The idea that US housing prices are not in a bubble because they haven’t reached new highs on an inflation adjusted basis has become popular lately.
I have a couple of problems with that idea.
First, its proponents deflate house prices by CPI, then conclude that since real, “inflation” adjusted adjusted existing home resale prices have yet to exceed their peak in 2005-06, therefore the current market is not in a bubble. Somehow, if CPI is inflating at less than 2% and house prices are inflating at 6%, the “real” inflation rate of houses at triple the CPI inflation rate is not a bubble.

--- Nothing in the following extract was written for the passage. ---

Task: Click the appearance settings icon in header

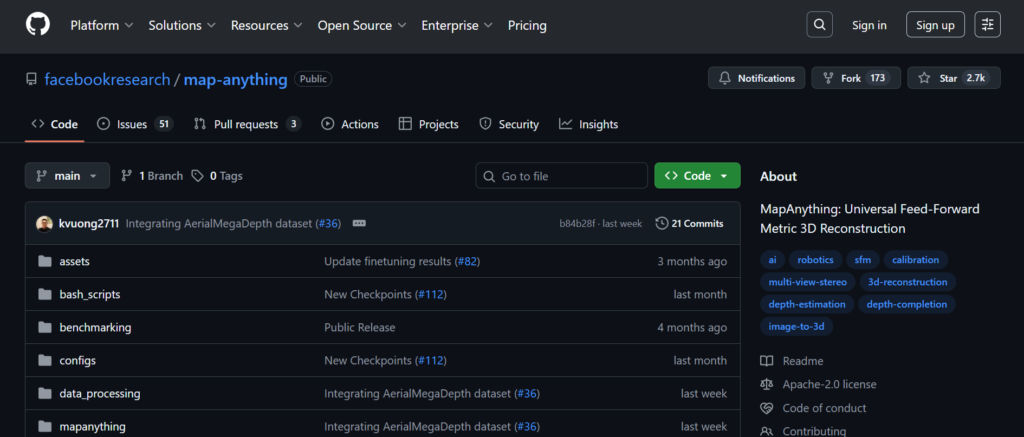Action: tap(987, 25)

They may be right, but I don’t think so.
Their reasoning ignores the fact that house prices were at the top of the bubble in 2005-06, and that bubble soon deflated. House prices bubbled higher then for 5 years. Bubbles are not a single point in time. They involve a process of speculative price inflation. Most bubbles in modern history evolved over a similar lifespan. They usually lasted about 5 years from the time prices first accelerated out of a base pattern until the time they reached their parabolic peak. By those standards, in bubble years the housing market is elderly. It may have further to go, but its days are numbered.
Here’s another problem with judging “bubble or not bubble” in terms of inflation adjusted prices. The proponents of this measure fail to account for the fact that if they deflate prices by an inflation factor, then they should also deflate the incomes which people have available to purchase those houses. We can only judge whether prices are expensive or not relative to the incomes people have available to purchase the houses. If incomes are rising 6% per year and house prices are rising 3% per year, then houses are getting cheaper. In this case, the situation is the reverse of that.

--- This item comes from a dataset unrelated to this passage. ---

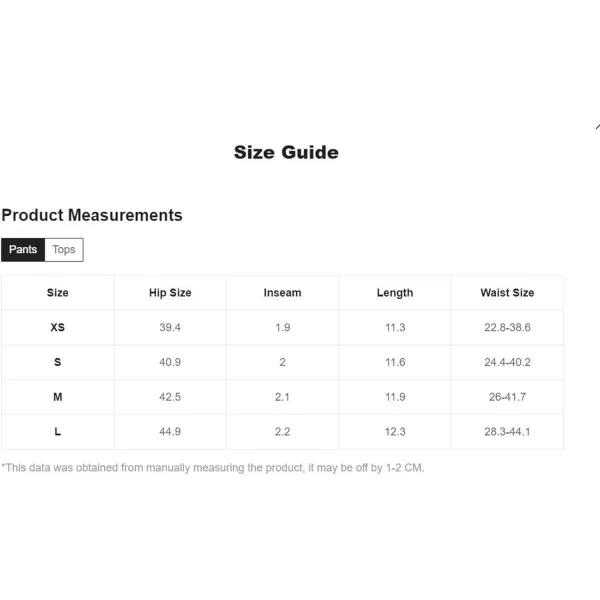
Task: Click the L size row label
Action: point(58,432)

We can derive a fair and unmanipulated measure of the price to income ratio of houses, similar to the PE ratio of a stock, by dividing the median US house sales price by the median US household income. We use the nominal actual median price for the year divided by the median household income for that year. The Sales Price/Median Household Income Ratio, or P/I can then be compared year to year on an apples to apples basis, just as we compare PE ratios to the past to determine whether stock prices might be overvalued.
The P/I ratio enables us to measure and visualize how much prices have risen relative to incomes, which is a truer measure of “bubbleness” than price alone. Bubbles die when prices outrace the ability of buyers to pay. First sales volume collapses, then prices follow soon after when sellers experience a Wile E. Coyote moment en masse. That’s what happened in the 2005-2007 period.
While the US may not yet be at the top of a bubble, the charts below show clearly that it is certainly in a bubble, two bubbles in fact. One is a bubble in existing home resales, which may have some room to run, or not, and one is a bubble in new home sales, which is in a state of record hysteria.
The first shows the inflation curve of existing home resale prices along with the graph of median household income and the P/I ratio.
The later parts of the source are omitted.